Academia Belgica, centre for history, arts and sciences in Rome

17/06/2022

The Academia Belgica is a public utility foundation that hosts Belgian researchers and artists who come to Rome to pursue their work. It organises scientific and cultural activities at an international level and is a unique space for research, creation and collaboration.

The Art Deco building, which opened in 1939 in an elegant area on the edge of Villa Borghese park, is the work of architects Gino Cipriani and Jean Hendrickx (the designer of our old Gare du Nord). Luxurious in appearance with its green and black Belgian marble, the Academia hosts study assignments in its workrooms and residents' areas. It also houses a library containing some 80,000 volumes and archives, which are supplied by leading experts. 

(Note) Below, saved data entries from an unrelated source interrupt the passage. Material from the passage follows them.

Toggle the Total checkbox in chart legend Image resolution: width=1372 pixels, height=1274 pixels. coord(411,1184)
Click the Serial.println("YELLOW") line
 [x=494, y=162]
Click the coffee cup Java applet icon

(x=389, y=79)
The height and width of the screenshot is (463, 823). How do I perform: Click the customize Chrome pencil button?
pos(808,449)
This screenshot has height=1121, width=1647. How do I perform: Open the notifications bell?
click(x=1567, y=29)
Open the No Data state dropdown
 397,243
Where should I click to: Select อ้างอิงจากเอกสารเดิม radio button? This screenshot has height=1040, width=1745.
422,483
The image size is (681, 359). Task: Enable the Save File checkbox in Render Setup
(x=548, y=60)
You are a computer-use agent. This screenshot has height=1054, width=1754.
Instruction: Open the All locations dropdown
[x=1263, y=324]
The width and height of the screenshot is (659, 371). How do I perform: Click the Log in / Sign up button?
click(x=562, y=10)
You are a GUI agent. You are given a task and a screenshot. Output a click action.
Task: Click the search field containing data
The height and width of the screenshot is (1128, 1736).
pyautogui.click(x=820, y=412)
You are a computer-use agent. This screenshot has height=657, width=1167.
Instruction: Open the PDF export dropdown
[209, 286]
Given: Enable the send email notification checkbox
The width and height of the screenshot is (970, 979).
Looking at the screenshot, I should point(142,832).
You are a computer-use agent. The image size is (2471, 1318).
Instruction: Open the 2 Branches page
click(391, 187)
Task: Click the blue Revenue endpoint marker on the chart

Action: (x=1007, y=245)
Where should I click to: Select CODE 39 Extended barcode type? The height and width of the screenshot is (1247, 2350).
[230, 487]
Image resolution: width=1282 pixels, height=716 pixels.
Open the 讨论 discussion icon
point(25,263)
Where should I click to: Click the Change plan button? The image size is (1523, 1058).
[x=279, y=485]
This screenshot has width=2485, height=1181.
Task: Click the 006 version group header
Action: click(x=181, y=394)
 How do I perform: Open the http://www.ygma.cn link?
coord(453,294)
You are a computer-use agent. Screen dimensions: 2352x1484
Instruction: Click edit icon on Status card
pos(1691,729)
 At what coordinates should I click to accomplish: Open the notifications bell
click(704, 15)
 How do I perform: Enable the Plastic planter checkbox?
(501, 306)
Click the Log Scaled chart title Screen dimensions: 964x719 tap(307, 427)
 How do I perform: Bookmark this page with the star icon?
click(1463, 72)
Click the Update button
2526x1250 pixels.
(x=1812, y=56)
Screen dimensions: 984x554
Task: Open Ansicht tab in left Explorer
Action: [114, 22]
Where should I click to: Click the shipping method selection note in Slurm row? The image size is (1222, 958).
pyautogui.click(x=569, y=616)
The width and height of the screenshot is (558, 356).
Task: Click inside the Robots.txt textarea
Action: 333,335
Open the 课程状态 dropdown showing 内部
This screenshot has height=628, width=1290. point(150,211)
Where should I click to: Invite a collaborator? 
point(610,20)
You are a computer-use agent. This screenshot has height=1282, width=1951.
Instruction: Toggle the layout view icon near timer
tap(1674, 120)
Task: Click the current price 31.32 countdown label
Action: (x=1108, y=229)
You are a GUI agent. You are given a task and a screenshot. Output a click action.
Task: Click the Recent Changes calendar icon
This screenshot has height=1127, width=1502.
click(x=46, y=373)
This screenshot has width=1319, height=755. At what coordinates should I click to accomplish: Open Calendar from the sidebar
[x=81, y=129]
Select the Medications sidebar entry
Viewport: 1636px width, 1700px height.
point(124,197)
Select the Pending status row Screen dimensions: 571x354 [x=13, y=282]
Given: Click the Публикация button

Since it opened, it has enabled many generations of artists and scholars to further their studies in Rome and contribute, through a number of publications, to the progress of the arts and historical and philological sciences. The Academia has also been involved in archaeological research at the colony of Alba Fucens in Abruzzo (rediscovered in 1949 thanks to a 30-year archaeological excavation campaign by a group of Belgian experts) and at Ordona in Puglia, through the work of Professor Joseph Mertens of the University of Louvain (UCL).  

An institution that promises cultural relations between Italy and Belgium.